1984, Royal Opera House, London
Maazel's money beats the Orwellian machine to launch an opera triumph
Wednesday 04 May 2005
In George Orwell's novel 1984, one man takes on the system and fails. The story behind Lorin Maazel's operatic version is like an update: one musician takes on the opera system and bends it to his will. Better known as a conductor, and unable to get any theatre to stage 1984, Maazel could afford to set up his own company, hire his own production team, and make an offer that the Royal Opera apparently couldn't refuse. Orwell's Winston Smith may be crushed, but the dollar talks.
How fair is that, when composers with no money and 10 times the experience can't get anywhere near Covent Garden? Pretty outrageous, but maybe no worse than the mysterious processes that selected the three other composers to be premiered there in recent years. As for the question they all, rich and poor alike, have to face - is the show any good? - it comes out rather well.
Whatever the merits of the music - and it has some - it was the consummate professionalism of the theatre experience that succeeded at the premiere. The librettists, J D McClatchy and Thomas Meehan, have delivered a concise, pacey 1984 in which paranoia often looms larger than politics, just as it does in the book for all Orwell's reputation as a prophet. Robert Lepage's restless, unflinching production and the control of pace in Maazel's conducting as much as his composing helped to give the two-and-a-half hours of action a focus and at times a grandeur that constantly riveted the attention.
Yet if you happen to catch Radio 3's broadcast later this month, you may well find that just listening is a frustrating experience. The music is a mish-mash of high and low points. For every sly allusion and delicate orchestral touch there is a blast of irony, trumpet to the fore, with all the subtlety of the low-tech torture machine that is the centrepiece of Carl Fillion's convincingly claustro-phobic set for Act Two.

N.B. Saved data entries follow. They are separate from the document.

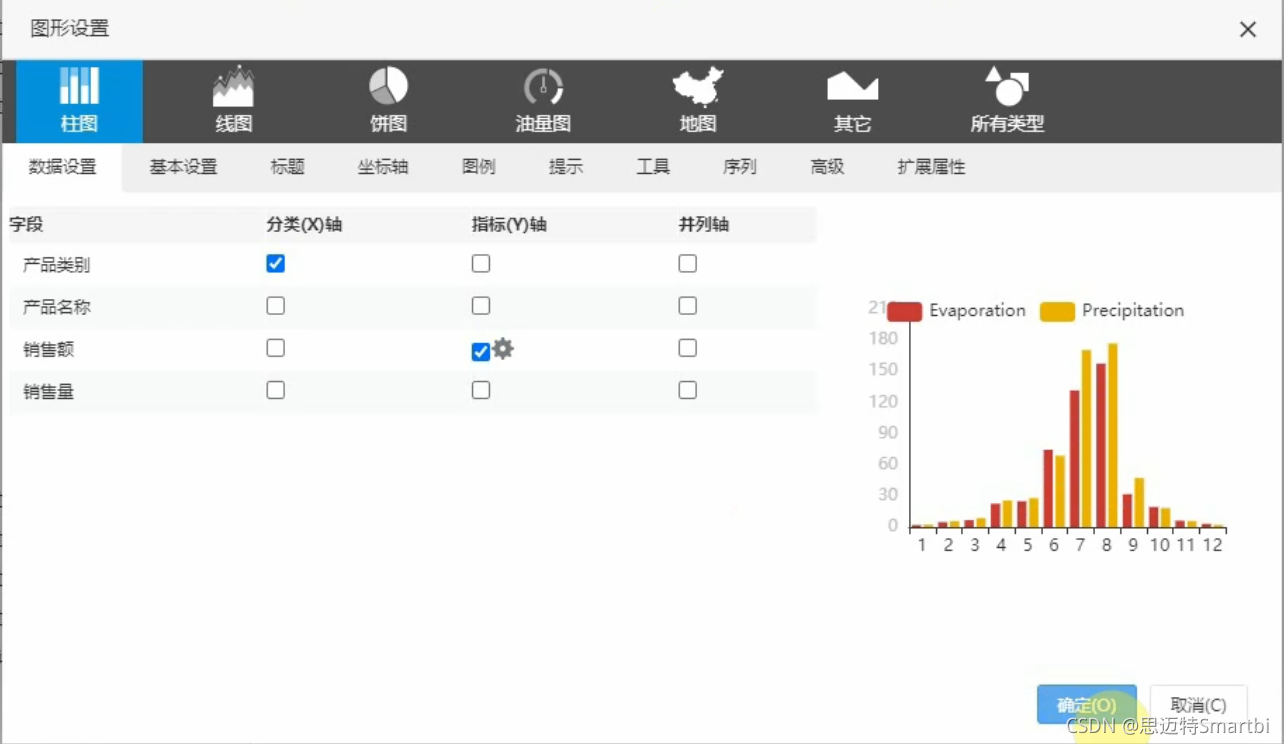1284x744 pixels.
Task: Switch to the 地图 map chart type
Action: tap(696, 100)
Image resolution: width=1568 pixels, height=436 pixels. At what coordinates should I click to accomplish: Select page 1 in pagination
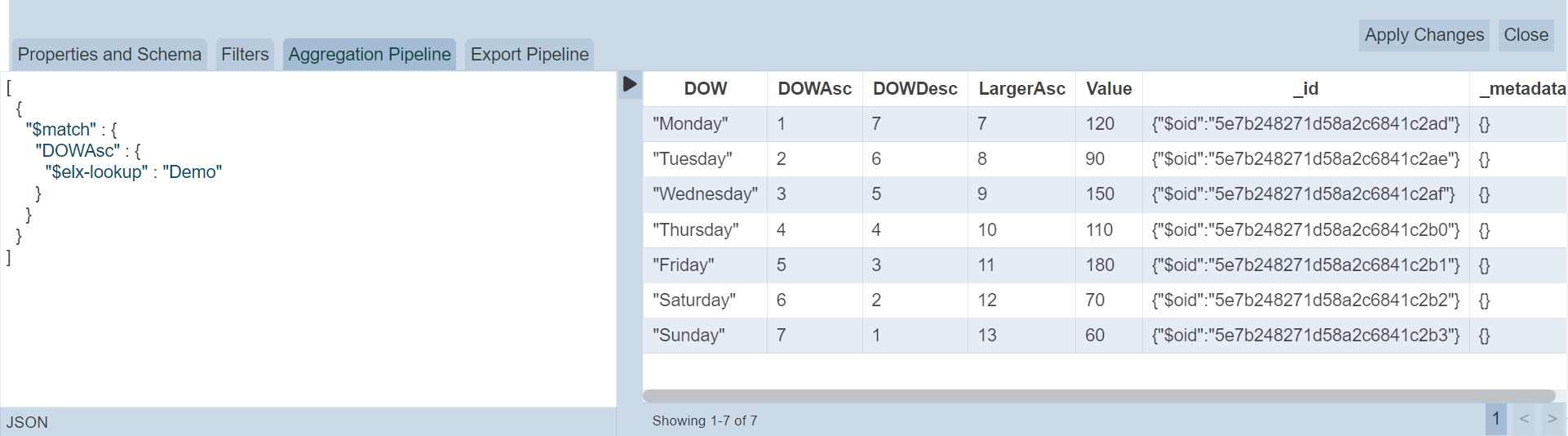point(1495,419)
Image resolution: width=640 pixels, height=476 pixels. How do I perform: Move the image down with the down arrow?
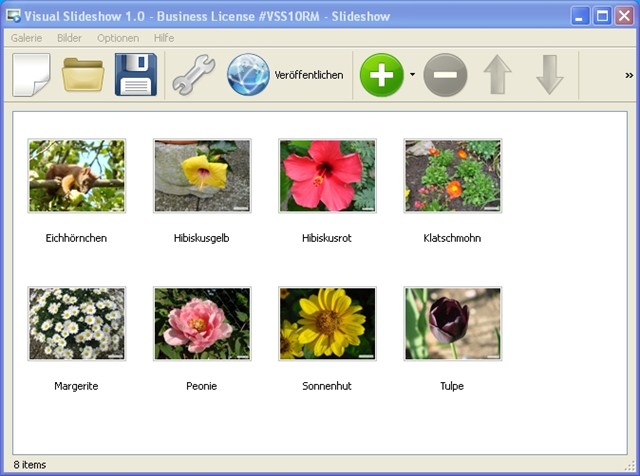pyautogui.click(x=549, y=75)
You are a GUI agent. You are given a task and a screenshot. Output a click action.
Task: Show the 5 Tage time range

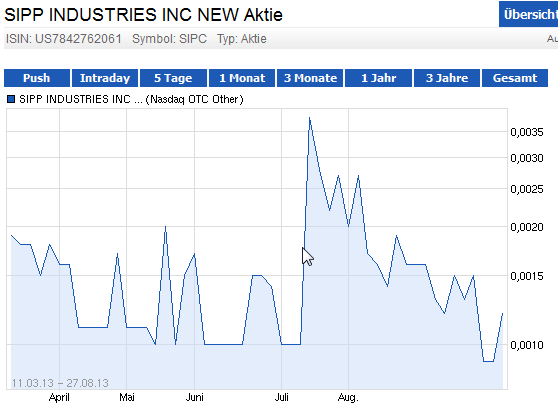tap(173, 78)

The choruses tend to be too frantic for articulation. The melodic lines are forgettable and don't differentiate strongly between characters. The scenes of London low-life are almost embarrassingly unidiomatic. Yet when it matters, Maazel can turn on the passion, and the scenes between Winston and Julia move effectively from mistrust to a genuine - and of course doomed - frankness. The blending of tragic action and popular song is no less affecting for being rather calculated. Always the pacing is sure, the physical sound alive and vivid.
There is strong solo work. Simon Keenlyside embodies Winston's all-too-human mix of strength and weakness in a performance of great physical expression and vocal stamina. Nancy Gustafson, as Julia, and Richard Margison as the duplicitous O'Brien have moments when they shine and moments when they have to work hard. Pick of the cameos was Lawrence Brownlee's Syme, a virtuoso display from a voice of quite astonishing range.